The System is Down. Whose Fault is It, Anyway?

Blaming and punishing people when things go wrong impedes learning and poisons the organizational culture, leading to hiding problems until they become catastrophic. Instead of playing "the blame game" when something goes wrong, practice "Zero Blame."

Building a Zero Blame company culture requires a commitment from everyone in the organization – from executives down to individual contributors. In a Zero Blame culture, individuals and teams are rewarded for exposing problems early on when they can be resolved with less pain and for taking ownership of issues.

Us vs. Them

Teams in non-DevOps organizations are frequently siloed by function. This results in an adversarial dynamic where teams compete for resources and do not share responsibilities. In fact, one team trying to fulfill their tasks may make it more difficult for teams around them to be successful. A perfect example is when operations teams are responsible for responding to incidents 24×7, even when many of those incidents are a result of problematic code written by the development team. It would be natural for the operations team to resent the unfairness of that situation.
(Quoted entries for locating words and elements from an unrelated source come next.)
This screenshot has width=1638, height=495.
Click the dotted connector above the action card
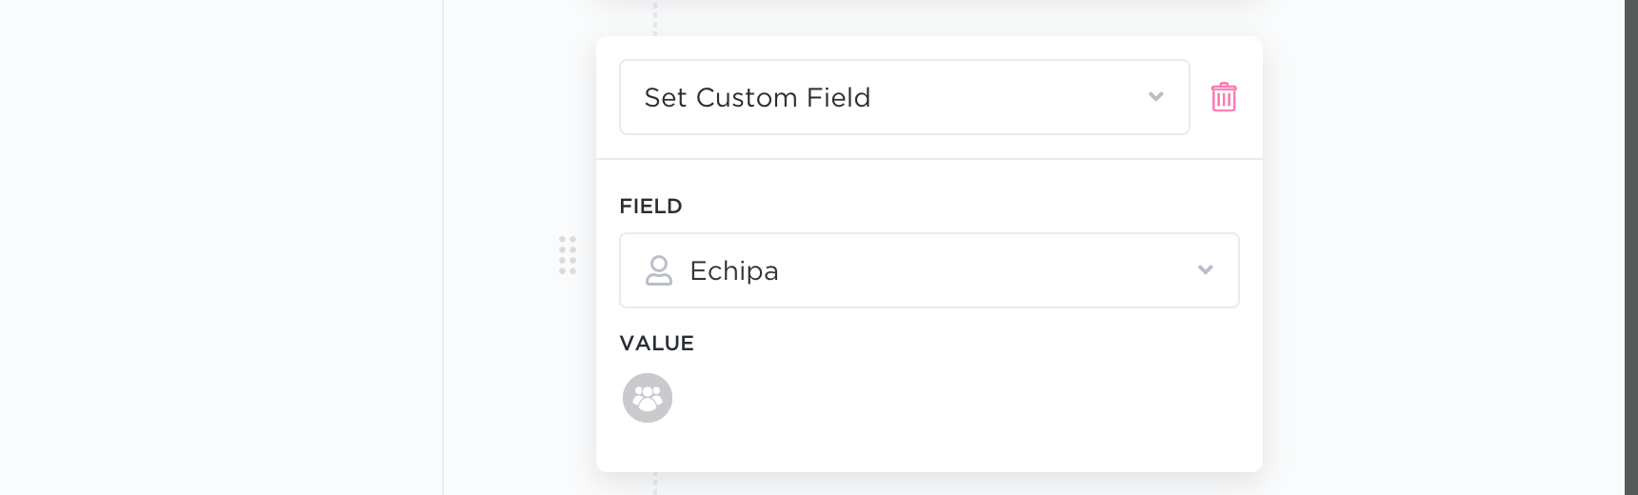pos(655,19)
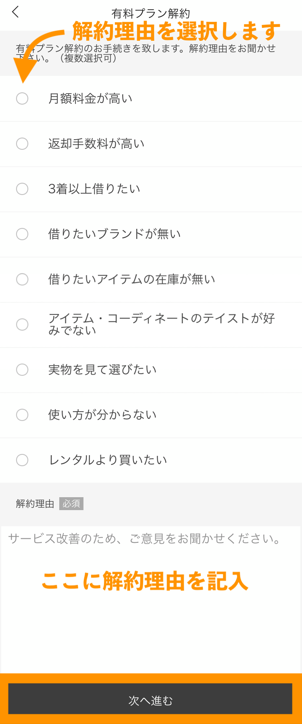Mark 借りたいブランドが無い as a reason
The height and width of the screenshot is (724, 302).
[x=22, y=234]
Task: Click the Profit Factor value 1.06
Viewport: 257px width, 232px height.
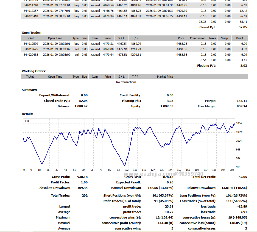Action: [84, 182]

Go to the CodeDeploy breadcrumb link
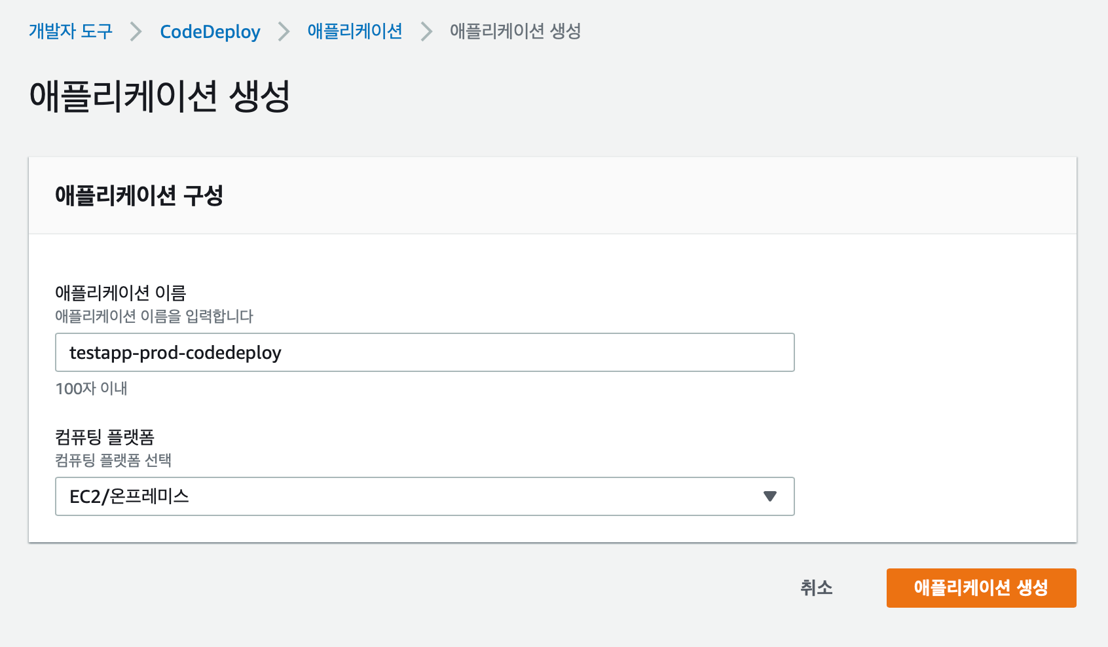[x=210, y=31]
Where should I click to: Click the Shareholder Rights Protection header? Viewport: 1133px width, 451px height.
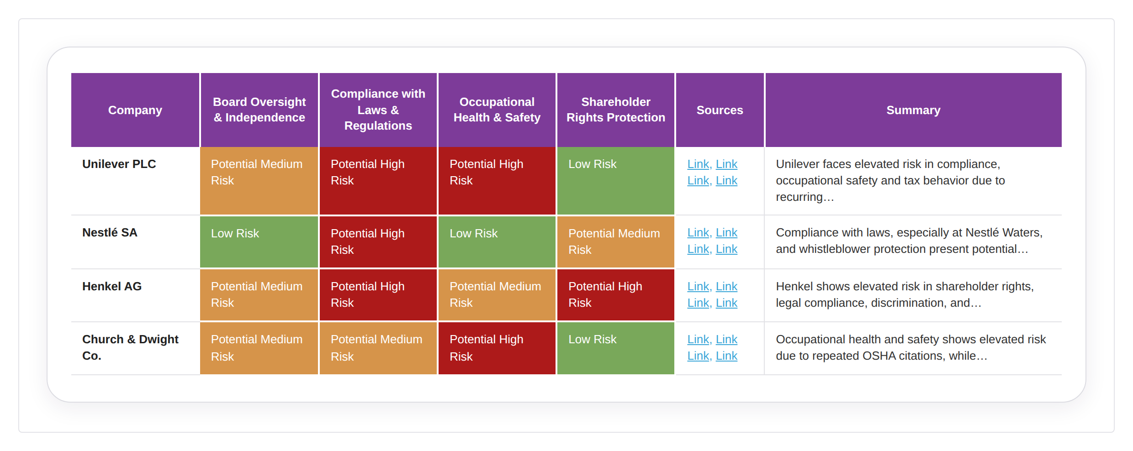[x=616, y=110]
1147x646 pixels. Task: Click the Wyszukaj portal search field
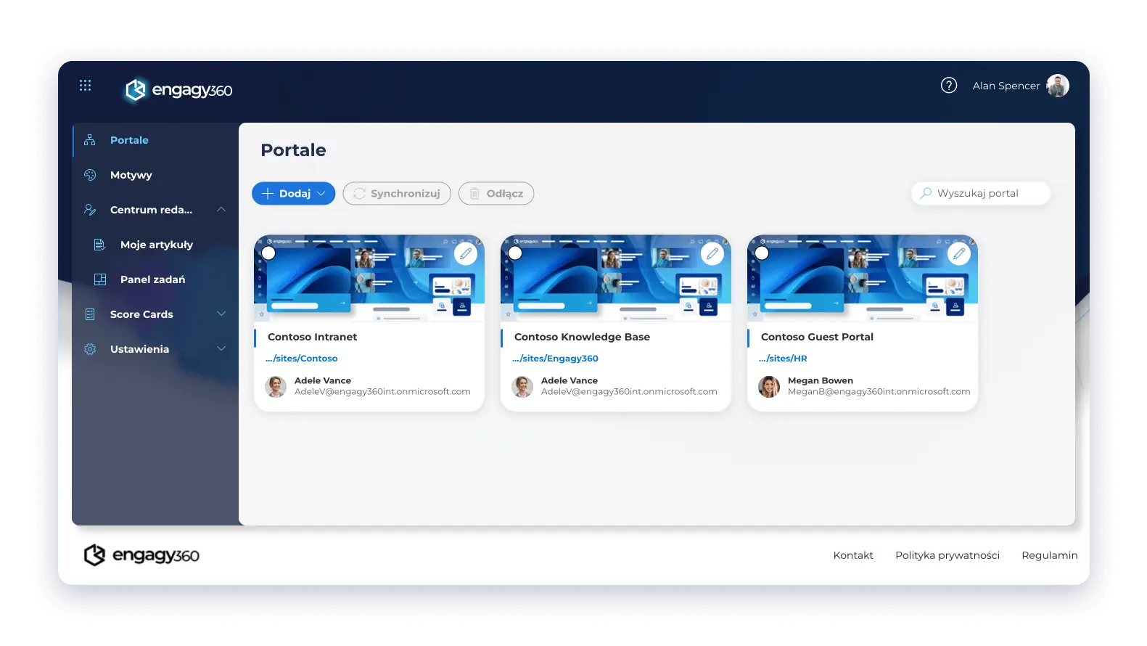980,194

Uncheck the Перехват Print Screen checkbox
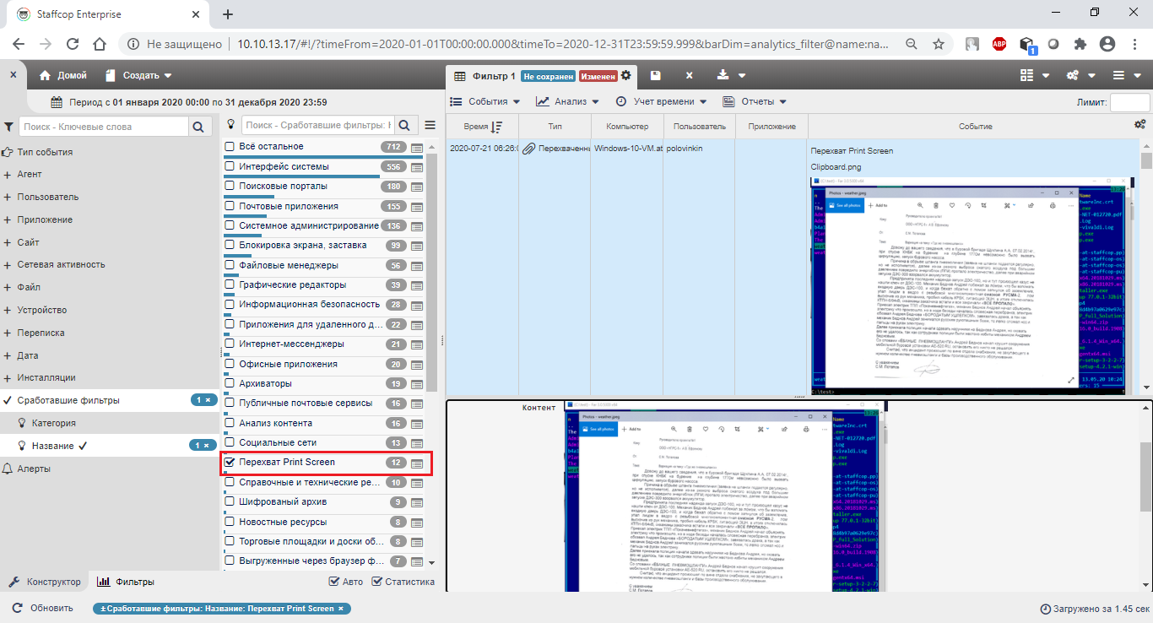pos(229,463)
This "Us vs. Them" mentality causes a lack of trust between teams, between management and staff, or between different office locations. Inequality between groups can exacerbate the Us vs. Them mentality, whether it is more power, better perks, or not having to respond in the middle of the night to an on-call incident.

Shared Responsibility

One of the first steps to escaping the blame game is to create shared responsibilities. Make it everyone’s responsibility to respond to operational incidents. This defuses the us-versus-them dynamic between operations and development.

It also provides more rapid feedback to developers and incentivizes writing code with higher resilience and reliability to reduce future incidents.

Zero-Blame

In today’s increasingly complex systems, a failure is rarely the fault of one person or team. Compared to the slower-paced waterfall development lifecycle, DevOps moves incredibly fast. It is important to realize that there may be several relevant causes and numerous changes that led to a specific problem.

Searching for someone (or team) to blame for an incident is unproductive and harms employee morale. A negative culture that focuses on blame can impede overall productivity, as studies have shown culture influences productivity. Instead, examine why the processes were unable to prevent that failure.

Focus your efforts on auditing the system, rewarding employees who find problems early, and avoid complacency after improving one process or area of your value stream.